Aufgabe 1
Geben Sie aus dem Text zur Haftung leitender Angestellter den Abschnitt wörtlich wieder, der mit den Worten „Haftung bei Unfällen“ beginnt und mit „zu vermeiden sind.“ endet.
Aufgabe 2
Beantworten Sie anhand des Textes zur Haftung leitender Angestellter die folgenden Fragen kurz:
(a) Von welchen drei Dingen hängt die Sorgfalt, für die ein leitender Angestellter einzustehen hat, laut dem ersten Satz ab?
(b) Welcher Artikel des Arbeitsgesetzes wird unter der Überschrift „Haftung bei Unfällen“ genannt?
(c) Was soll durch die Gestaltung der betrieblichen Einrichtungen und des Arbeitsablaufs so weit wie möglich vermieden werden?

Das Mass der Sorgfalt, für die ein leitender Angestellter einzustehen hat, hängt von seiner Tätigkeit ab, den Fachkenntnissen und dem Berufsrisiko. Zu berücksichtigen sind weiter die Position im Organigramm, die Stellenbeschreibung, aber auch die Verhältnisse im Betrieb. Zu berücksichtigen sind überdies die Eigenschaften des Angestellten, die der Arbeitgeber kennt oder kennen sollte. Das bedeutet auch, dass die Geschäftsleitung nicht eine Person für eine Führungsaufgabe einsetzen sollte, die dafür nicht geeignet ist. Gerade qualifizierte Fachleute haben nicht unbedingt Führungseigenschaften. Ernennt man diese trotzdem zu Vorgesetzten, verliert das Unternehmen gute Fachkräfte und hat zu allem Übel auch noch unqualifizierte leitende Angestellte.

Haftung bei Unfällen

Grundlegend sind die Bestimmungen des Arbeitsgesetzes (ArG Art. 6) und OR Art. 328. Art. 624. Der Arbeitgeber ist verpflichtet, zum Schutz der Gesundheit der Arbeitnehmenden alle Massnahmen zu treffen, die nach der Erfahrung notwendig, nach dem Stand der Technik anwendbar und den Verhältnissen des Betriebs angemessen sind. Die betrieblichen Einrichtungen und der Arbeitsablauf sind so zu gestalten, dass Gesundheitsgefährdungen und Überbeanspruchungen der Angestellten so weit wie möglich zu vermeiden sind.

Erfasste Daten
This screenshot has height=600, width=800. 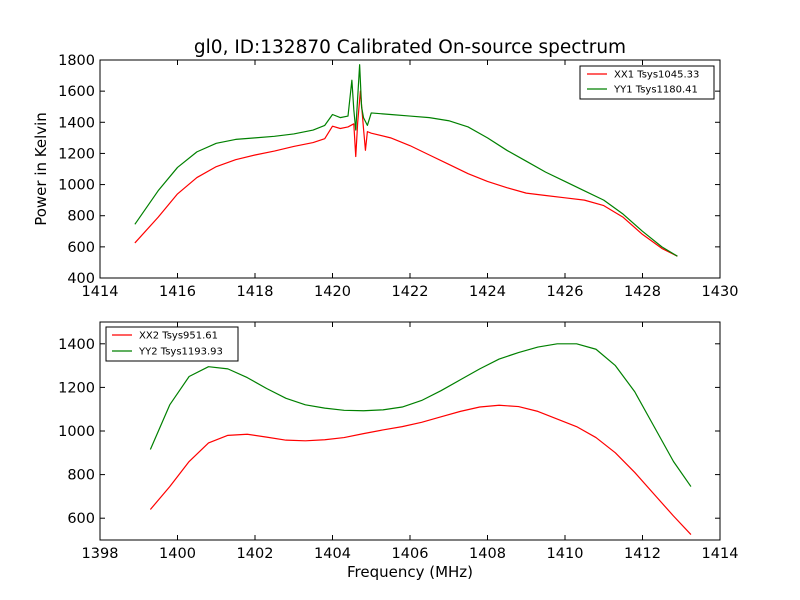 I want to click on bottom-legend-label-yy2: YY2 Tsys1193.93, so click(x=180, y=352).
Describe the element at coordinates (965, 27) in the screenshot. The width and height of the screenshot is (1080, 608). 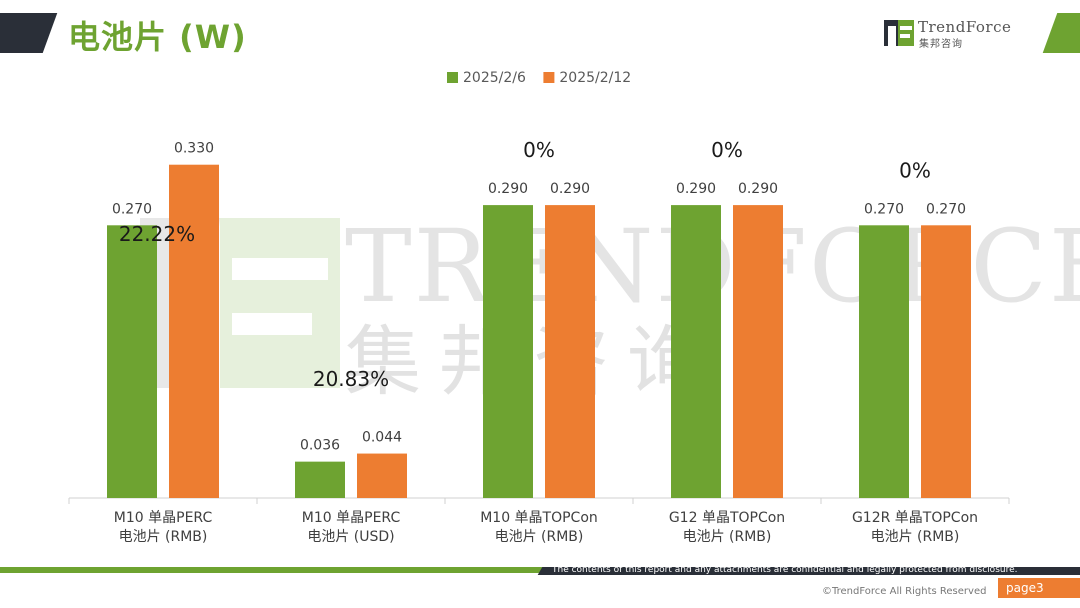
I see `logo-name: TrendForce` at that location.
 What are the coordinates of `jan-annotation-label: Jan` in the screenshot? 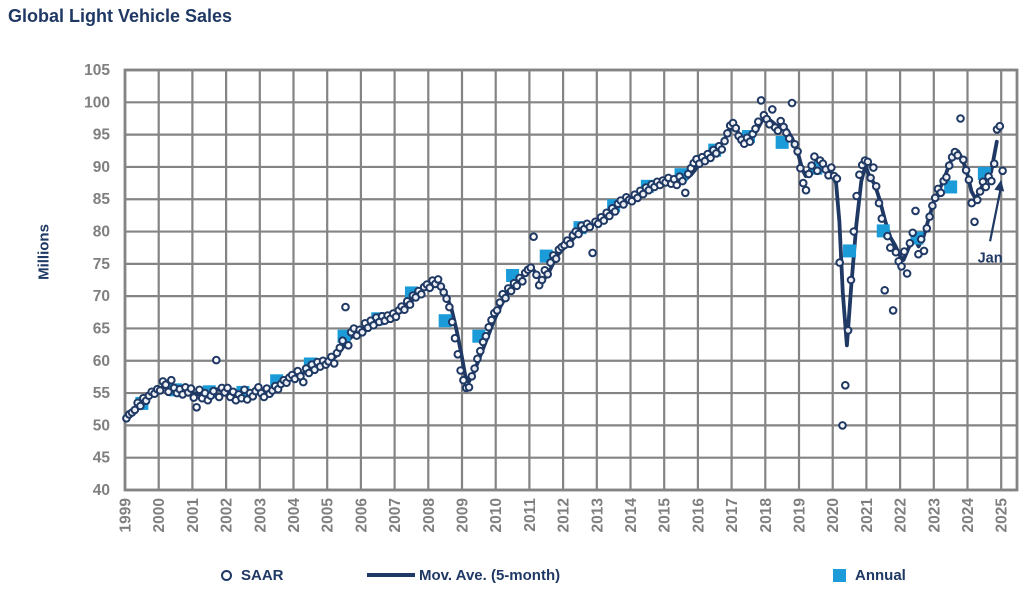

Endgültige Antwort 1
Haftung bei Unfällen

Grundlegend sind die Bestimmungen des Arbeitsgesetzes (ArG Art. 6) und OR Art. 328. Art. 624. Der Arbeitgeber ist verpflichtet, zum Schutz der Gesundheit der Arbeitnehmenden alle Massnahmen zu treffen, die nach der Erfahrung notwendig, nach dem Stand der Technik anwendbar und den Verhältnissen des Betriebs angemessen sind. Die betrieblichen Einrichtungen und der Arbeitsablauf sind so zu gestalten, dass Gesundheitsgefährdungen und Überbeanspruchungen der Angestellten so weit wie möglich zu vermeiden sind.

Endgültige Antwort 2
(a) Von seiner Tätigkeit, den Fachkenntnissen und dem Berufsrisiko.
(b) Art. 6.
(c) Gesundheitsgefährdungen und Überbeanspruchungen der Angestellten.